[Given records]
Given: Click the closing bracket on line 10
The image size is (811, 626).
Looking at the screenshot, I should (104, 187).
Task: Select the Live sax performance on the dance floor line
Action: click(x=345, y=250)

[Task] Reproduce each of the rows above verbatim, preserving every word, number, and punctuation mark without alteration.

[Expected answer]
Given: Click the closing bracket on line 10
The image size is (811, 626).
Looking at the screenshot, I should (104, 187).
Task: Select the Live sax performance on the dance floor line
Action: click(x=345, y=250)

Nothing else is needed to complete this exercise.